Problem details:
All lines ahead of the one containing "Image resolution: width=1092" are to be left out; that line and each one after it, through the end of the records below, are to be duplicated exactly.

Start of Listed entries

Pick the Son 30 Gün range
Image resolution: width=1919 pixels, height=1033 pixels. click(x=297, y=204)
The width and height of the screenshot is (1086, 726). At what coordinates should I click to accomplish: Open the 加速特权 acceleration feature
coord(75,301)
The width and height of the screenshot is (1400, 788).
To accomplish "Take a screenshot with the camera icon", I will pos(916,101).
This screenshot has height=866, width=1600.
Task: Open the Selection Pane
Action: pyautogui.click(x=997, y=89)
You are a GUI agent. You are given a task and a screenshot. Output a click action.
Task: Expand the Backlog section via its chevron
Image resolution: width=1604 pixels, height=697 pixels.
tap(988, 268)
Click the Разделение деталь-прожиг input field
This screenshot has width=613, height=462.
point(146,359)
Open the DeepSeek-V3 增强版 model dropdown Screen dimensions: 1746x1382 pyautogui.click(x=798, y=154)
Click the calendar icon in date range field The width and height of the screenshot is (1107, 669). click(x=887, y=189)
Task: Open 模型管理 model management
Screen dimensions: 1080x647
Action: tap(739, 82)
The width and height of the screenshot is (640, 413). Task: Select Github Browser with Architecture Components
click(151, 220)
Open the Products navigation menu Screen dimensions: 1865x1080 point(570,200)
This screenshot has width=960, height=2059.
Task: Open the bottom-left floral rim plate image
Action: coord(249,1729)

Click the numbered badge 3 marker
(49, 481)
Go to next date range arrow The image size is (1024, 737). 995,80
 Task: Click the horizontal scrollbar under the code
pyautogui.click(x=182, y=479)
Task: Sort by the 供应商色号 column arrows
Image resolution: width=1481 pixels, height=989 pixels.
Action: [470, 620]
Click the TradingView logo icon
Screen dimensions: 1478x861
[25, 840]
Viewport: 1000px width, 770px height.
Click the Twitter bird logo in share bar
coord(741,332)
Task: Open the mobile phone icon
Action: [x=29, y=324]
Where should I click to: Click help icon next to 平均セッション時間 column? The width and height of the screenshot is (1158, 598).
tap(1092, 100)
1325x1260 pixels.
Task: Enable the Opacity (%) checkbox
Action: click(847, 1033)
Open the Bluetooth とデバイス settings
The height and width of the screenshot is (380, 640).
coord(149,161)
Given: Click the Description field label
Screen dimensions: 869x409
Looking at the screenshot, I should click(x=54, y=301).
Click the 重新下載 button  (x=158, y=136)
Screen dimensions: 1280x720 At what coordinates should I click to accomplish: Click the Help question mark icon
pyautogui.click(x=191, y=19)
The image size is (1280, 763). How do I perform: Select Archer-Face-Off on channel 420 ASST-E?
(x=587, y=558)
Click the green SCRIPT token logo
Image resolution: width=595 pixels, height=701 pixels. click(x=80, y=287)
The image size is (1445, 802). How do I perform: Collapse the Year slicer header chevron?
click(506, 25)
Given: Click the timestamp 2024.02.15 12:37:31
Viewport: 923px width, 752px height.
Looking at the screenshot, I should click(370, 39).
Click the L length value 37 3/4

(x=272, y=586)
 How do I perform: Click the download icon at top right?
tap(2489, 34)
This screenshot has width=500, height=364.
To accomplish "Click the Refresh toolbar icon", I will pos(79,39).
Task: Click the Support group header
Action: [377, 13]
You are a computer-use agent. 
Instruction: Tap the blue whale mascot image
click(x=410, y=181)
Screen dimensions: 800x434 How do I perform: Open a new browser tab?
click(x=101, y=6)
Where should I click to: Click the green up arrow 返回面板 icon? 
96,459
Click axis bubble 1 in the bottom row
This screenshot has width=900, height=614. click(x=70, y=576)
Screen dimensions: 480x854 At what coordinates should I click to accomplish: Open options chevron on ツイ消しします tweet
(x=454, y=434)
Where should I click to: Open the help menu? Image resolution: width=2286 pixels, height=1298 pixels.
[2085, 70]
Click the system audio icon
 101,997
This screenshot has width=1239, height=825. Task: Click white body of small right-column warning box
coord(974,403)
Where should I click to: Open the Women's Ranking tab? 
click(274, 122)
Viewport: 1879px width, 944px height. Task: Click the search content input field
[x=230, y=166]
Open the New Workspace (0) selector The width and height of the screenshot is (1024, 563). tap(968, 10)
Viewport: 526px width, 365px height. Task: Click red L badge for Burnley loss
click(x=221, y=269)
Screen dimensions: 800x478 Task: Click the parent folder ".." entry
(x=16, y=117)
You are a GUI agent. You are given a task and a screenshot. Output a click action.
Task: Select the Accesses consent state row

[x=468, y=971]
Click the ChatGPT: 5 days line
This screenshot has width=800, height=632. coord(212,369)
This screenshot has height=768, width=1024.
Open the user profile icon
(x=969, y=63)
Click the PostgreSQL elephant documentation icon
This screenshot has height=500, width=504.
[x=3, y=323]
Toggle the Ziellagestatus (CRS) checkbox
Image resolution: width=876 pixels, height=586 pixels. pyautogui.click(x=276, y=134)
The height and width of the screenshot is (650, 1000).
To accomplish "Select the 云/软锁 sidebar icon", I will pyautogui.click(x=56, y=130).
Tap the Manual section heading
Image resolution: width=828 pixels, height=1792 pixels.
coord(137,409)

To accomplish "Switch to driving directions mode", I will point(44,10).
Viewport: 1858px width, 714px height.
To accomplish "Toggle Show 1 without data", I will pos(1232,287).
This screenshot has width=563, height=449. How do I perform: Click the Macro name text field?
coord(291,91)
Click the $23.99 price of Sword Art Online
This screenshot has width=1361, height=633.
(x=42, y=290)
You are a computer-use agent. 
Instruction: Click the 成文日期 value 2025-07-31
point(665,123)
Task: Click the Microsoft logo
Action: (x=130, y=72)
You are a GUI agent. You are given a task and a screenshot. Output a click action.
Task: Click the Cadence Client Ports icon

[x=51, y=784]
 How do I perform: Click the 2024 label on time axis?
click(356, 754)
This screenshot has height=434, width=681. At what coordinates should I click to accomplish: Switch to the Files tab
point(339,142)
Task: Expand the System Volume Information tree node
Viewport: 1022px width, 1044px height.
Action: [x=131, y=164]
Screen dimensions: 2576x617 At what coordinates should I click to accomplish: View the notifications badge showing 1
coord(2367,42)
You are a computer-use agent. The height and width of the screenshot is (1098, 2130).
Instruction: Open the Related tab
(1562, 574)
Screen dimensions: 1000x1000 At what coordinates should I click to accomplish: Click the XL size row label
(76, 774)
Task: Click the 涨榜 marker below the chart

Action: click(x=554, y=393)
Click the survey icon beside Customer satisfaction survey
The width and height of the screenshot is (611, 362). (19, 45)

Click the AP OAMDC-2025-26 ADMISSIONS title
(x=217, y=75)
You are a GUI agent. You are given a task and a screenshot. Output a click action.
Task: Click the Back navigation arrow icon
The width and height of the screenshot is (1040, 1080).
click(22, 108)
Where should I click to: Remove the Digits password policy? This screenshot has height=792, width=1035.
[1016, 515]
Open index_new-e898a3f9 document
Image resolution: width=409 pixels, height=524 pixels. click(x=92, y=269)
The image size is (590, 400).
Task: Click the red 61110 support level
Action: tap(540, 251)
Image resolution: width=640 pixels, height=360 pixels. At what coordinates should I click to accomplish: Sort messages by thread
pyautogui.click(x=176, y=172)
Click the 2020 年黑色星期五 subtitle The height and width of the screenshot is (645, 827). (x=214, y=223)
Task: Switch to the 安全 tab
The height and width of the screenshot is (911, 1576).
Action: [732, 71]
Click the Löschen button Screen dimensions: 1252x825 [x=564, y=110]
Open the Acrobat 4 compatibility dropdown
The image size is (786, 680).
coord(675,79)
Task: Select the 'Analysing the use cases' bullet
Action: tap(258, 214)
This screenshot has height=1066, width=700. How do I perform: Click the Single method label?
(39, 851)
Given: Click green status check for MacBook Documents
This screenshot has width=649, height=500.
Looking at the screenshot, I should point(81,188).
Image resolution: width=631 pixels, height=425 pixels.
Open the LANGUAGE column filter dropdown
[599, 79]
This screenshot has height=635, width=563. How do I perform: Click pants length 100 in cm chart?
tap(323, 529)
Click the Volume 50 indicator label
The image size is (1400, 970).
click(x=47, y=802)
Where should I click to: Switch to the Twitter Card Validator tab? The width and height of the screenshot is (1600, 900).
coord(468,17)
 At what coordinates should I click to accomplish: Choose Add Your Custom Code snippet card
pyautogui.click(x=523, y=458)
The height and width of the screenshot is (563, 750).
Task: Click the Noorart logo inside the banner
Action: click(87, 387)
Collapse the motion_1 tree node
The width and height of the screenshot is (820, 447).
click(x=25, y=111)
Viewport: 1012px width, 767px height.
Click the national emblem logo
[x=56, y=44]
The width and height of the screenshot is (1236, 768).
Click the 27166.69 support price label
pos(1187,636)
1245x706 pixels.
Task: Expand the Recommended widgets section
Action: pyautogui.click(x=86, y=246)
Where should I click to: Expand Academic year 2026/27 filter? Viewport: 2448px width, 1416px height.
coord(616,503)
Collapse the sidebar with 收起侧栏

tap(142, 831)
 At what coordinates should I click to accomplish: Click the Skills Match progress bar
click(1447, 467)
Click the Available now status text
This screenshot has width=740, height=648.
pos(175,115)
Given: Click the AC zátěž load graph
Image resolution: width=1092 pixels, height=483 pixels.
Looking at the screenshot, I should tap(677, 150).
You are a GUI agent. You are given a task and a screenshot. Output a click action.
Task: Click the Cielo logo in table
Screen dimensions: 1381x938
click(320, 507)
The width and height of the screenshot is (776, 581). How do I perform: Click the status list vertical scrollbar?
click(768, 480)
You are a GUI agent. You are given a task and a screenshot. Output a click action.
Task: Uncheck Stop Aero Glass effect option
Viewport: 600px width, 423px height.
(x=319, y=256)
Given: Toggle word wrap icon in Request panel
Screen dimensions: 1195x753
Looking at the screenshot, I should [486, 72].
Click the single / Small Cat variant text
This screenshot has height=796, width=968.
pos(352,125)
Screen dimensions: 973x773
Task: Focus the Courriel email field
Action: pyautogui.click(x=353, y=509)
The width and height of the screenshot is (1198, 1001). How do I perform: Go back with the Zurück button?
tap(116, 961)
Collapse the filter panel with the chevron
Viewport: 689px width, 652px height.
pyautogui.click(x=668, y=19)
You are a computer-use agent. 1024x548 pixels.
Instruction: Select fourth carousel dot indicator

End of Listed entries

Solution:
Image resolution: width=1092 pixels, height=483 pixels.
Looking at the screenshot, I should tap(677, 150).
You are a GUI agent. You are given a task and a screenshot. Output a click action.
Task: Click the Cielo logo in table
Screen dimensions: 1381x938
click(320, 507)
The width and height of the screenshot is (776, 581). How do I perform: Click the status list vertical scrollbar?
click(768, 480)
You are a GUI agent. You are given a task and a screenshot. Output a click action.
Task: Uncheck Stop Aero Glass effect option
Viewport: 600px width, 423px height.
(x=319, y=256)
Given: Toggle word wrap icon in Request panel
Screen dimensions: 1195x753
Looking at the screenshot, I should [486, 72].
Click the single / Small Cat variant text
This screenshot has height=796, width=968.
pos(352,125)
Screen dimensions: 973x773
Task: Focus the Courriel email field
Action: pyautogui.click(x=353, y=509)
The width and height of the screenshot is (1198, 1001). How do I perform: Go back with the Zurück button?
tap(116, 961)
Collapse the filter panel with the chevron
Viewport: 689px width, 652px height.
pyautogui.click(x=668, y=19)
You are a computer-use agent. 1024x548 pixels.
Instruction: Select fourth carousel dot indicator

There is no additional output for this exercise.